*Work item:* Every record that follows must be set down word for word.

*Dataset records:*
---------------
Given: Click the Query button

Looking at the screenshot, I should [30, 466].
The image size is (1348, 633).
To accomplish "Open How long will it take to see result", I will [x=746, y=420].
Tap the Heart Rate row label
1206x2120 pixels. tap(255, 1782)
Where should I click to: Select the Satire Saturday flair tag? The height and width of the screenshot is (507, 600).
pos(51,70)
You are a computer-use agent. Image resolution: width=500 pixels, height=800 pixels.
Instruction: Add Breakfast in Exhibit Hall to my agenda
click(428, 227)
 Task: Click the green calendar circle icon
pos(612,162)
---------------
*Answer for this exercise:*
Given: Click the Query button

Looking at the screenshot, I should [30, 466].
The image size is (1348, 633).
To accomplish "Open How long will it take to see result", I will [x=746, y=420].
Tap the Heart Rate row label
1206x2120 pixels. tap(255, 1782)
Where should I click to: Select the Satire Saturday flair tag? The height and width of the screenshot is (507, 600).
pos(51,70)
You are a computer-use agent. Image resolution: width=500 pixels, height=800 pixels.
Instruction: Add Breakfast in Exhibit Hall to my agenda
click(428, 227)
 Task: Click the green calendar circle icon
pos(612,162)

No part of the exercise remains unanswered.